El panorama en Oriente Medio ha alcanzado un punto de ebullición tras la última advertencia del presidente de Estados Unidos, Donald Trump. El mandatario amenazó este lunes con una destrucción generalizada de los recursos energéticos y la infraestructura vital de Irán si no se alcanza pronto un acuerdo definitivo para poner fin a la guerra con Irán.
Trump, a través de sus redes sociales, fue tajante al condicionar la paz a la reapertura inmediata del estratégico estrecho de Ormuz, advirtiendo que, de lo contrario, Estados Unidos ampliaría su ofensiva “volando y aniquilando por completo todas sus Plantas Generadoras de Electricidad, Pozos de Petróleo y la isla de Kharg”.
A pesar de la virulencia de sus amenazas, el presidente estadounidense sostuvo que “se ha logrado un gran progreso” en las conversaciones diplomáticas facilitadas por terceros.
Esta dualidad entre la negociación y la fuerza militar define la actual estrategia de la Casa Blanca. Mientras miles de marines y tropas adicionales desembarcan en la región, Trump ha sugerido abiertamente que su preferencia personal sería, en última instancia, “tomar el petróleo en Irán”, lo que requeriría la captura de la isla de Kharg, el corazón de las exportaciones iraníes.
“Quizá tomemos la isla de Kharg, quizá no. Tenemos muchas opciones”, declaró en una entrevista reciente, subrayando que aún existen unos 3,000 objetivos militares pendientes de ataque.
Presión máxima
La postura política de Trump se mantiene firme en la presión máxima. Durante un encuentro con periodistas a bordo del Air Force One, el mandatario afirmó que Estados Unidos está negociando “directa e indirectamente” con el régimen persa. Sin embargo, no ocultó su desconfianza histórica:
“Nos está yendo extremadamente bien en esa negociación, pero nunca se sabe con Irán porque negociamos con ellos y luego siempre tenemos que volarlos”.
Esta retórica se produce en un momento en que Irán ha recibido una propuesta de 15 puntos por parte de Washington, aunque Teherán sigue negando la existencia de negociaciones directas y califica los esfuerzos diplomáticos como una “tapadera” para la llegada de más tropas estadounidenses.
Aumento de victimas
En el terreno, la violencia no da tregua. Irán ha respondido atacando infraestructuras críticas de agua y electricidad en Kuwait, además de lanzar misiles contra objetivos en Arabia Saudita y Baréin.

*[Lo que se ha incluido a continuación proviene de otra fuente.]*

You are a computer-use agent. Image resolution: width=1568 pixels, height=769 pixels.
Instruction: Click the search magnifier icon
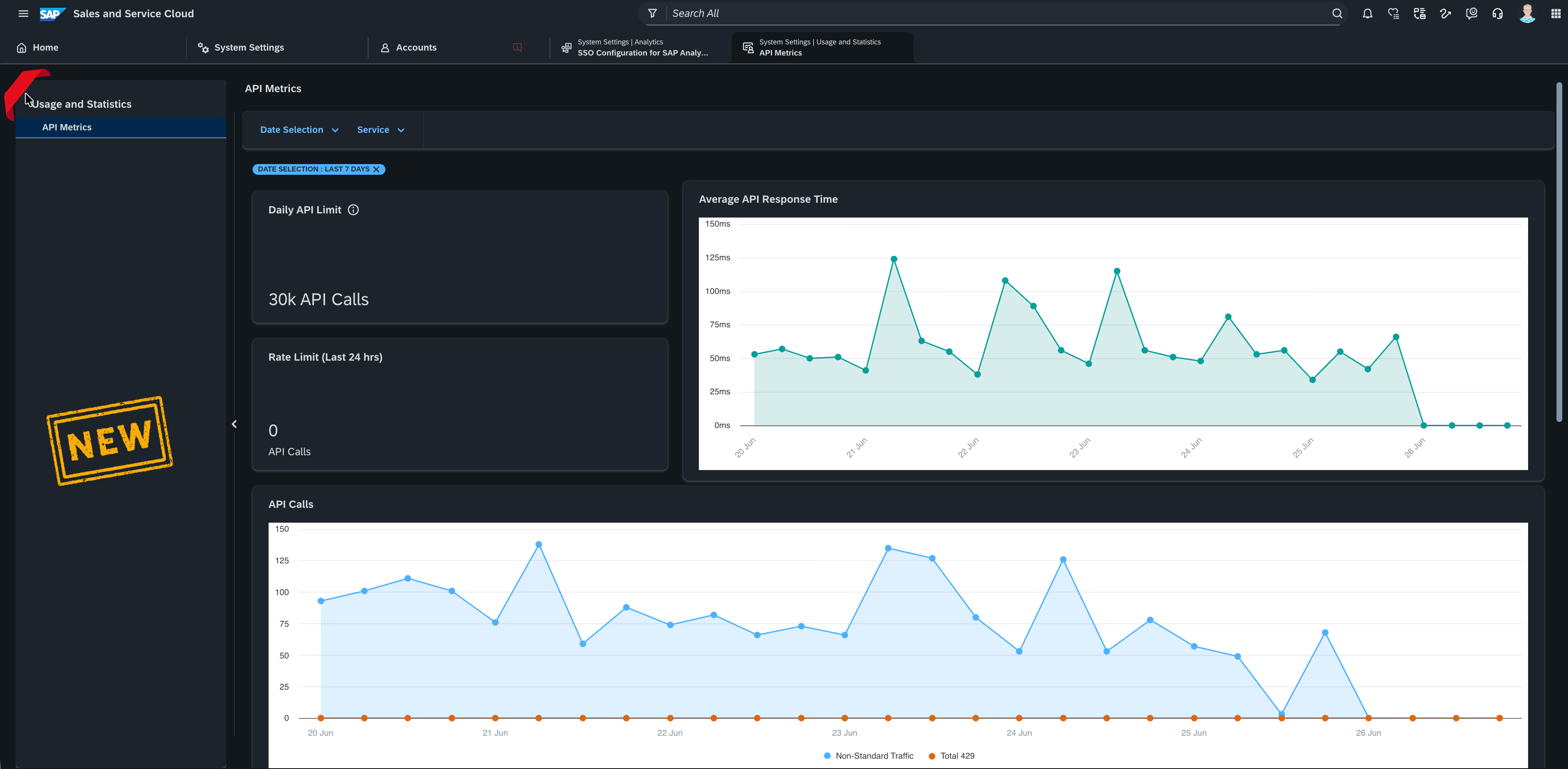(x=1337, y=14)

Por su parte, Israel ha lanzado nuevas oleadas de ataques contra Teherán, logrando neutralizar a figuras clave como el contralmirante Alireza Tangsiri, jefe de la Marina de la Guardia Revolucionaria. El costo humano sigue ascendiendo, con más de 1,900 muertos reportados en Irán y un desplazamiento masivo de personas en Líbano tras la invasión terrestre israelí.
- Internacional
Economía mundial en riesgo
El conflicto ha trascendido las fronteras militares para golpear el corazón de la economía mundial. El control asfixiante del estrecho de Ormuz y los ataques constantes a refinerías han desatado el temor a una crisis energética global de magnitudes catastróficas.
Como desenlace inevitable de esta escalada, el precio al contado del crudo Brent se ha disparado hasta rondar los 115 dólares, lo que supone un incremento de casi el 60% desde que las operaciones militares comenzaron el pasado 28 de febrero.